Berbagai kalangan, mulai dari ahli dan
praktisi pendidikan sampai orangtua murid dan masyarakat umum, telah
melancarkan kritik terhadap penyelenggaraan RSBI. Argumen yang kerap mengemuka
dalam perdebatan publik dapat diringkas dalam rumusan kritis: dengan
mengembangkan RSBI, pemerintah telah menciptakan kasta dalam pendidikan, yang
menimbulkan praktik diskriminasi dalam layanan pendidikan.
Pangkal kritik
masyarakat ialah layanan pendidikan melalui RSBI memerlukan biaya sangat
mahal sehingga tidak semua kelompok masyarakat dapat menjangkaunya. RSBI
dapat dikatakan sebagai salah satu bentuk unaffordable
education service. Dengan demikian, kebijakan RSBI dinilai telah
mengingkari prinsip paling elementer dalam memberikan layanan pendidikan,
yaitu pemerataan (equity). Simak
doktrin umum dalam kebijakan publik terkait layanan pendidikan, `one of the basic tenets of education
service is equity; this principle asserts that educa tion should be
accessible for everyone regardless of his/ her social, cultural, and economic
backgrounds'.
Akses Terbatas
Dalam konteks kebijakan publik, dana publik
yang dihimpun melalui pajak harus didistribusikan untuk kepentingan umum
sehingga basic social services
dapat dinikmati semua kelompok masyarakat. Pelayanan publik, termasuk
pendidikan, yang didanai melalui pajak harus memberikan manfaat bagi seluruh
lapisan sosial di masyarakat dan demi mencapai kemaslahatan bersama (al-mashlah al-ammah, the common good).
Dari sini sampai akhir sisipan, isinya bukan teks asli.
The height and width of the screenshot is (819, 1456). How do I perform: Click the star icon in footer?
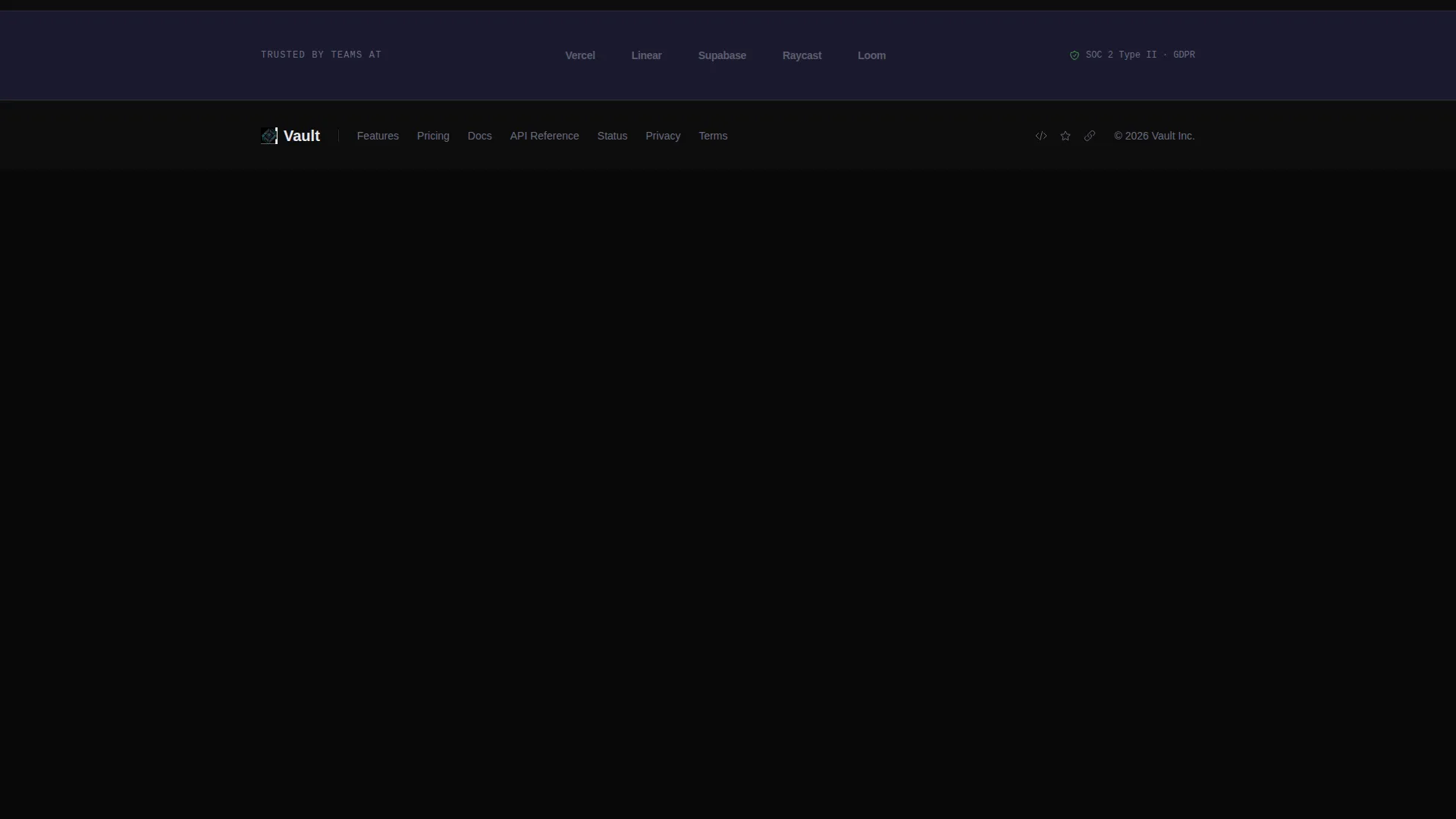click(1065, 136)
Namun, fakta menunjukkan hanya kalangan berpunyalah yang dapat menikmati
pendidikan bermutu melalui RSBI. Masyarakat yang tidak punya kemampuan
finansial memadai terhalang untuk dapat mengakses sekolah de ngan sarana dan
prasarana serta fasilitas pendidikan lengkap.
Dengan dana publik, pemerintah berinvestasi
untuk RSBI sebagai public school.
Namun, tidak semua warga negara bisa memperoleh manfaat dari sekolah model yang menjadi unggulan ini. Maka, keberadaan RSBI memunculkan pertanyaan sangat fundamental: basis moral apakah yang mendasari pemerintah dalam mengalokasikan dana publik, untuk menyelenggarakan suatu sekolah yang secara praktis menciptakan limitasi bagi warga negara untuk mengaksesnya? Apakah secara moral absah dan secara etika dapat diterima bila dana publik dibelanjakan untuk memberi layanan pendidikan yang bertendensi menciptakan social exclusion?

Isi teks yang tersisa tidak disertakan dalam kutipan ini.